British Keyboard Apps Firm SwiftKey Bought by Microsoft for $250 Million


British Keyboard Apps Firm SwiftKey Bought by Microsoft for $250 Million
Promising that it will continue to develop the company’s Android and iOS keyboard apps, Microsoft has acquired British apps firm SwiftKey for a reported $250 million (£173.2 million).
Shortly it was first reported in the Financial Times, both the companies Microsoft and SwiftKey confirmed the acquisition in blogposts.
SwiftKey’s software, which replaces the default on-screen keyboard for smartphones and tablets has been installed on more than 300 million Android and iOS devices revealed Microsoft in its blogpost.
Two Cambridge graduates founded SwiftKey in August 2008. In the initial years, the rise of post-iPhone success of Android was the perfect setting for the company to capitalize the opportunity.
When SwiftKey launched apps for Apple’s iOS devices in 2014,  third-party keyboard apps were banned from such devices. SwiftKey’s app had been launched for Android devices in 2010.

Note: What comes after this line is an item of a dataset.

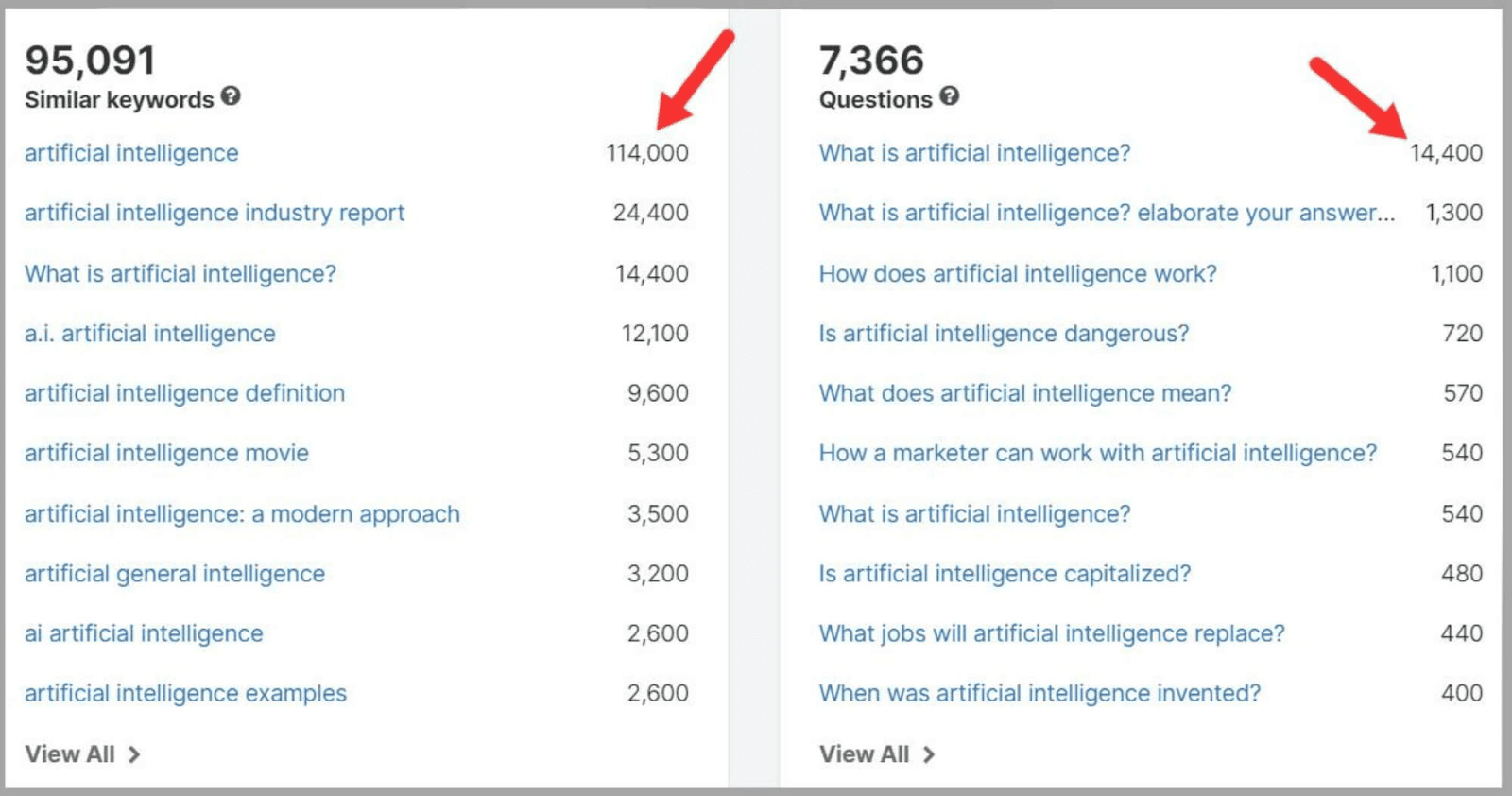
Task: Select 'artificial intelligence: a modern approach'
Action: tap(242, 513)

Market analysts say that the SwiftKey app was among the most popular keyboard apps on both iOS and Android. It was around 2014 that the company started offering in-app payments for new keyboard themes in place of selling its app.

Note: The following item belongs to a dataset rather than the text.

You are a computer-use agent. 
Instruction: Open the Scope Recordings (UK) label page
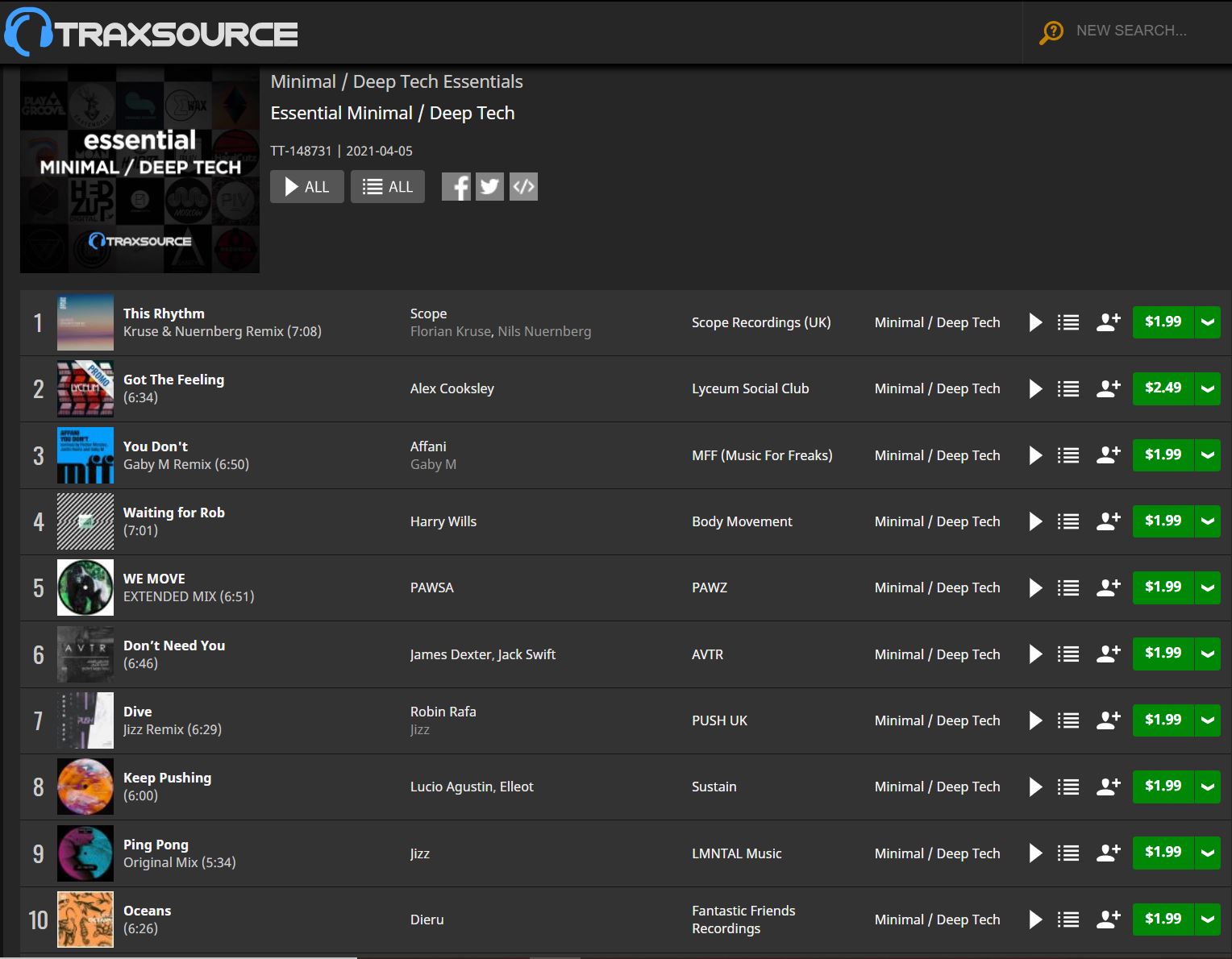click(x=761, y=322)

The primary reason for the company offering its main feature — a swipeable keyboard — as a default option on many phones was that the operations of the company were financially not as successful as it had hoped.

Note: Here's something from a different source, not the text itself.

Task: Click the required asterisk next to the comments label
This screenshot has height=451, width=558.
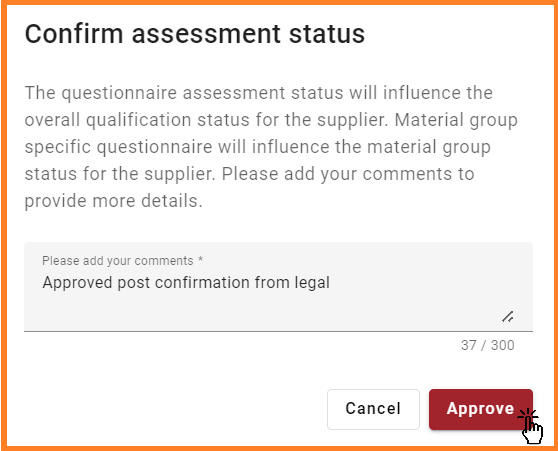Action: pyautogui.click(x=201, y=259)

SwiftKey’s revenues fell from £9.88m in 2013 to £8.41m in 2014 which were revealed from the company’s last financial results that were filed through Companies House in the UK by its parent company TouchType Limited.

While reporting a loss of £5.32 million in 2014, the company had reported a net profit of £103,000 a year earlier. The decision of the company to switch to a “freemium” business model where the initial download of its app was free is said to be the primary reason for the fall in turnover of SwiftKey.
“We’ll continue to develop SwiftKey’s market-leading keyboard apps for Android and iOS as well as explore scenarios for the integration of the core technology across the breadth of our product and services portfolio,” said Microsoft’s executive vice-president of technology and research Harry Shum while announcing the acquisition.
 “Our apps will continue to be available on Android and iOS, for free. We are as committed as ever to improving them in new and innovative ways,” SwiftKey founders Jon Reynolds and Ben Medlock said in their own blogpost.
The predictive-text technology that powers the app is more appealing for Microsoft compared to the slick keyboard-replacement app. Microsoft intends to integrate the app with its own WordFlow tool.  
In line with the Microsoft acquisitions of apps companies, SwiftKey is the latest in the series. Developers of email app Acompli, calendar app Sunrise, productivity app Wunderlist and business communications app Talko, among others were bought by Microsoft since 2014.